THE PROBLEM >> Set out the listing below as a Markdown table with the columns Number and Listing line, one row per line and blank lines skipped. Omit the pictures from the table.

(Item coordinates)
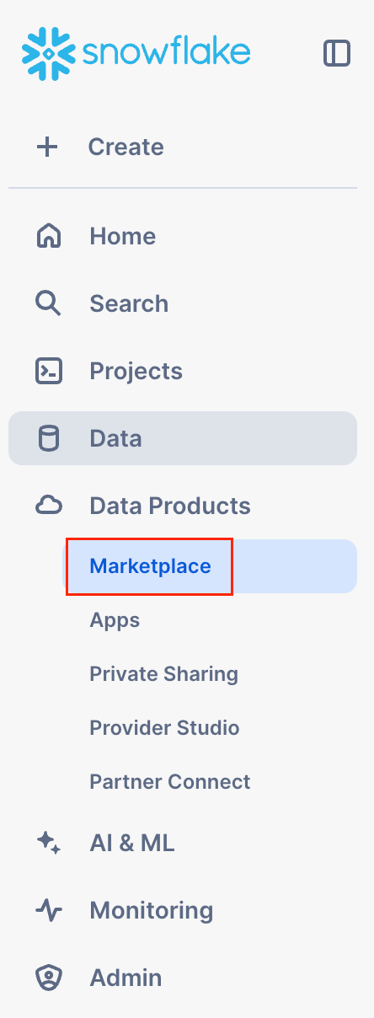Click the Home house icon
This screenshot has width=374, height=1018.
click(x=48, y=236)
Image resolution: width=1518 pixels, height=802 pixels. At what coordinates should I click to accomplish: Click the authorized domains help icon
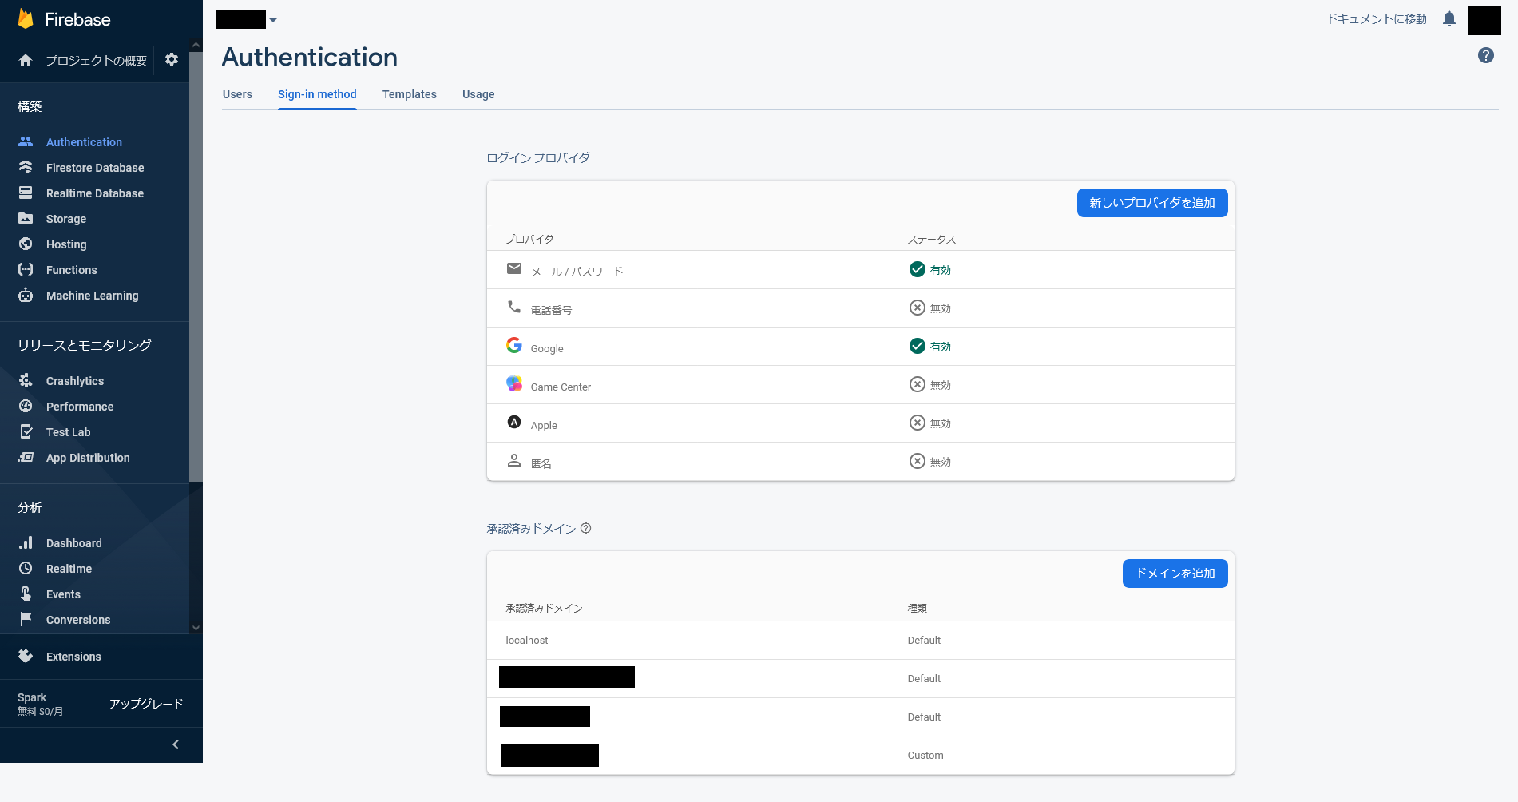585,528
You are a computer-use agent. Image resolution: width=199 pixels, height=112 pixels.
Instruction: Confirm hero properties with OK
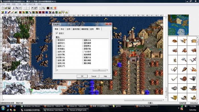(x=82, y=76)
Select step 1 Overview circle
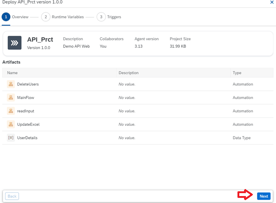 (x=6, y=17)
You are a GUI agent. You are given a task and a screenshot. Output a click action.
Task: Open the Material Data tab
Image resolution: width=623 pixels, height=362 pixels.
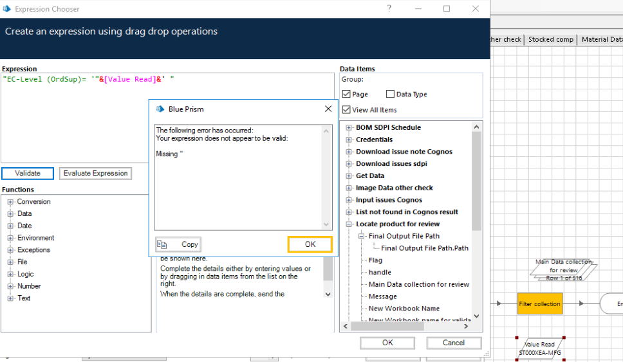tap(601, 39)
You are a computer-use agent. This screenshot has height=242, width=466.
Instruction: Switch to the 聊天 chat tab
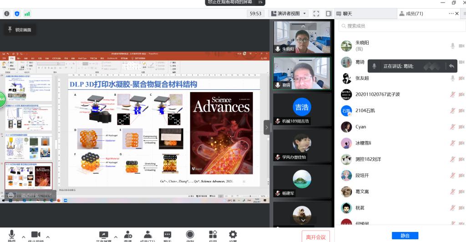(347, 14)
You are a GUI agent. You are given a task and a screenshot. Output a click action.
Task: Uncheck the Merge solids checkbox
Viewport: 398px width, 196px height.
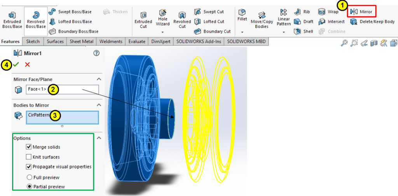pyautogui.click(x=28, y=147)
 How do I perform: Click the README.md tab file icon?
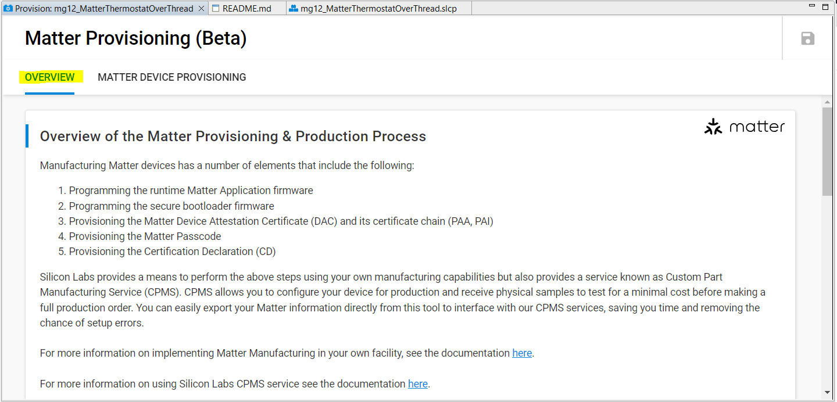[x=216, y=9]
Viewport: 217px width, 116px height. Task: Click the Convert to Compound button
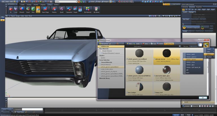tap(191, 28)
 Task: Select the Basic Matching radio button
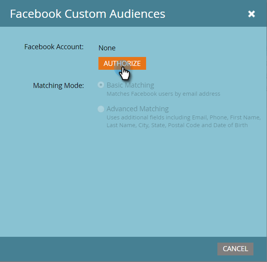(x=101, y=85)
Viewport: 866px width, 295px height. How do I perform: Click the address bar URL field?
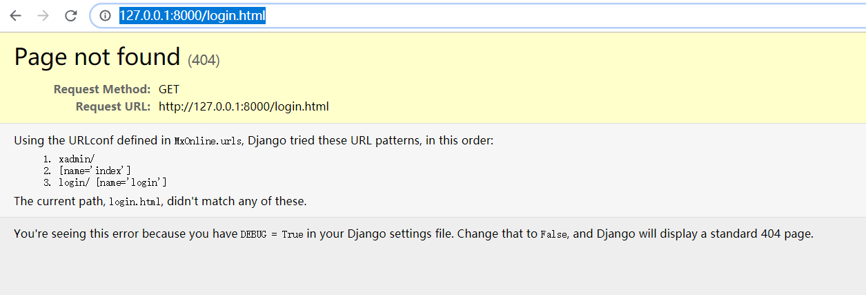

CORRECT ANSWER >>
| Number | Listing line |
|---|---|
| 1 | Click the Home house icon |
| 2 | This screenshot has width=374, height=1018. |
| 3 | click(x=48, y=236) |
| 4 | Image resolution: width=1518 pixels, height=802 pixels. At what coordinates should I click to accomplish: Click the authorized domains help icon |
| 5 | 585,528 |
| 6 | You are a computer-use agent. Image resolution: width=199 pixels, height=112 pixels. |
| 7 | Instruction: Confirm hero properties with OK |
| 8 | (x=82, y=76) |
| 9 | Select step 1 Overview circle |
| 10 |  (x=6, y=17) |
| 11 | You are a GUI agent. You are given a task and a screenshot. Output a click action. |
| 12 | Task: Open the Material Data tab |
| 13 | Image resolution: width=623 pixels, height=362 pixels. |
| 14 | tap(601, 39) |
| 15 | You are a computer-use agent. This screenshot has height=242, width=466. |
| 16 | Instruction: Switch to the 聊天 chat tab |
| 17 | (347, 14) |
| 18 | You are a GUI agent. You are given a task and a screenshot. Output a click action. |
| 19 | Task: Uncheck the Merge solids checkbox |
| 20 | Viewport: 398px width, 196px height. |
| 21 | pyautogui.click(x=28, y=147) |
| 22 |  How do I perform: Click the README.md tab file icon? |
| 23 | [x=216, y=9] |
| 24 | Viewport: 217px width, 116px height. Task: Click the Convert to Compound button |
| 25 | tap(191, 28) |
| 26 |  Task: Select the Basic Matching radio button |
| 27 | (x=101, y=85) |
| 28 | Viewport: 866px width, 295px height. How do I perform: Click the address bar URL field? |